Holders of the warrants may exercise the warrants by delivering the warrant certificate representing the warrants to be exercised together with specified information, and paying the required amount to the warrant agent in immediately available funds, as provided in the applicable prospectus supplement. We will set forth on the reverse side of the warrant certificate and in the applicable prospectus supplement the information that the holder of the warrant will be required to deliver to the warrant agent.
Upon receipt of the required payment and the warrant certificate properly completed and duly executed at the corporate trust office of the warrant agent or any other office indicated in the applicable prospectus supplement, we will issue and deliver the securities purchasable upon such exercise. If fewer than all of the warrants represented by the warrant certificate are exercised, then we will issue a new warrant certificate for the remaining amount of warrants. If we so indicate in the applicable prospectus supplement, holders of the warrants may surrender securities as all or part of the exercise price for warrants.

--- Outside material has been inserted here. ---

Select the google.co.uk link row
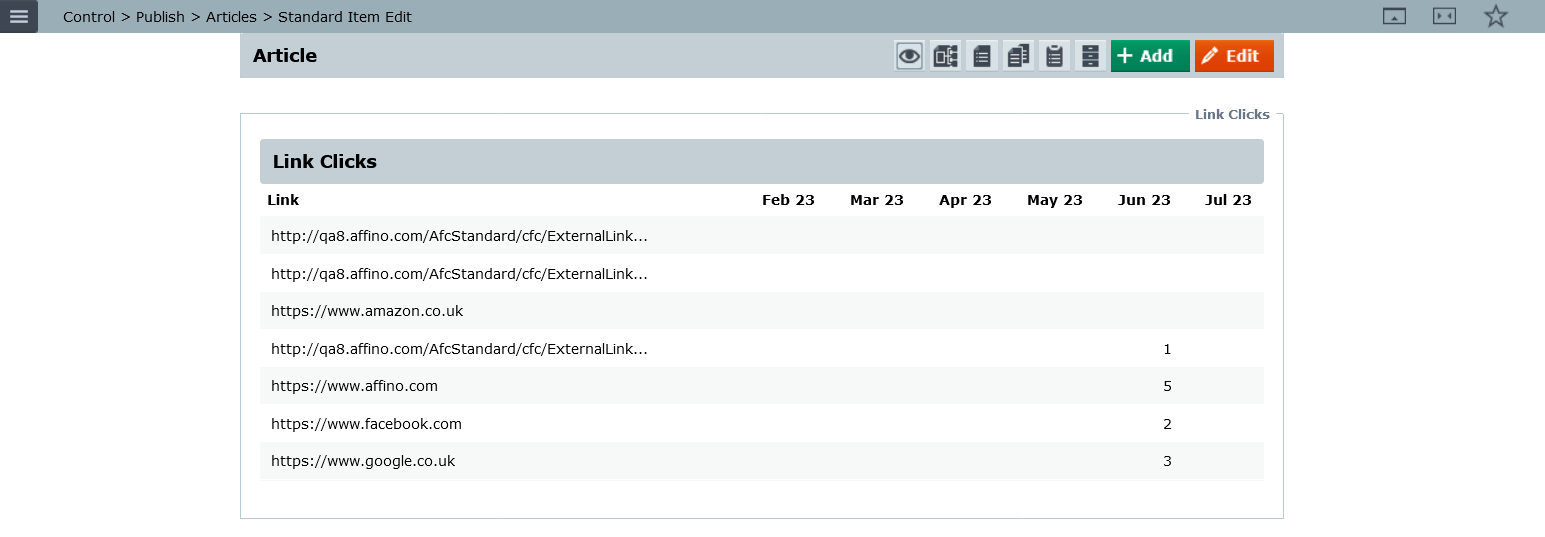Viewport: 1545px width, 537px height. [363, 461]
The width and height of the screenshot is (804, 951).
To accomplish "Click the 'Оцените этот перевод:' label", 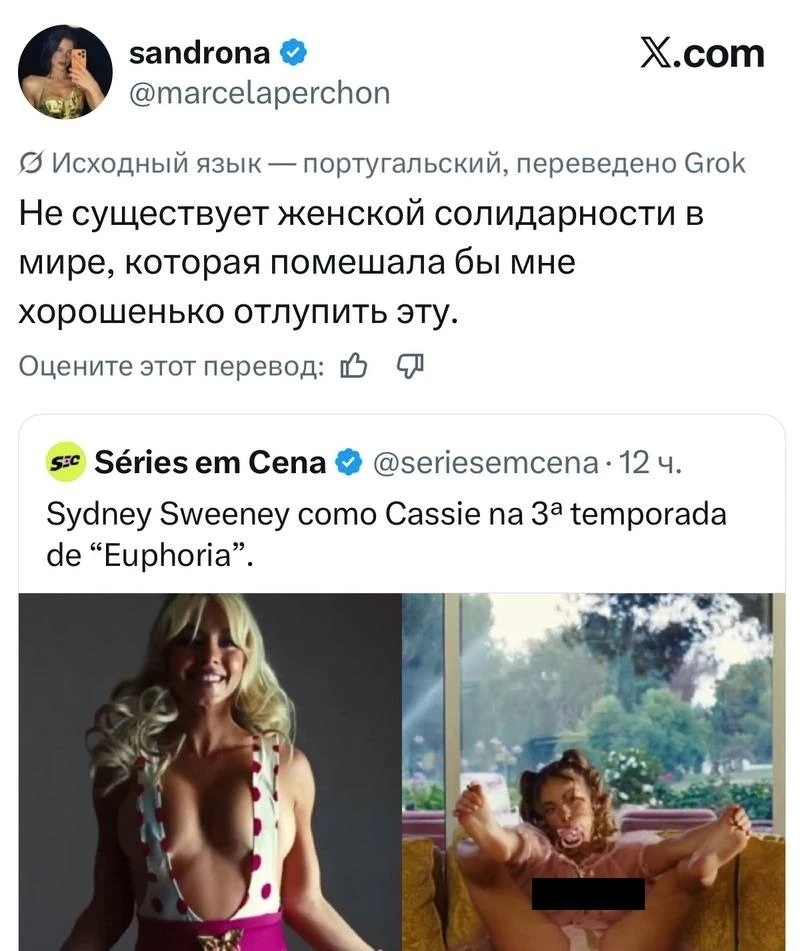I will point(171,367).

Enforceability of Rights By Holders of Warrants
Each warrant agent will act solely as our agent under the applicable warrant agreement and will not assume any obligation or relationship of agency or trust with any holder of any warrant. A single bank or trust company may act as warrant agent for more than one issue of warrants. A warrant agent will have no duty or responsibility in case of any default by us under the applicable warrant agreement or warrant, including any duty or responsibility to initiate any proceedings at law or otherwise, or to make any demand upon us. Any holder of a warrant may, without the consent of the related warrant agent or the holder of any other warrant, enforce by appropriate legal action its right to exercise, and receive the securities purchasable upon exercise of, its warrants.
We may issue Units comprised of one or more common stock, preferred stock, warrants and debt securities in any combination. Each Unit will be issued so that the holder of the Unit is also the holder of each security included in the Unit. Thus, the holder of a Unit will have the rights and obligations of a holder of each included security. The Unit agreement under which a Unit is issued may provide that the securities included in the Unit may not be held or transferred separately, at any time or at any time before a specified date.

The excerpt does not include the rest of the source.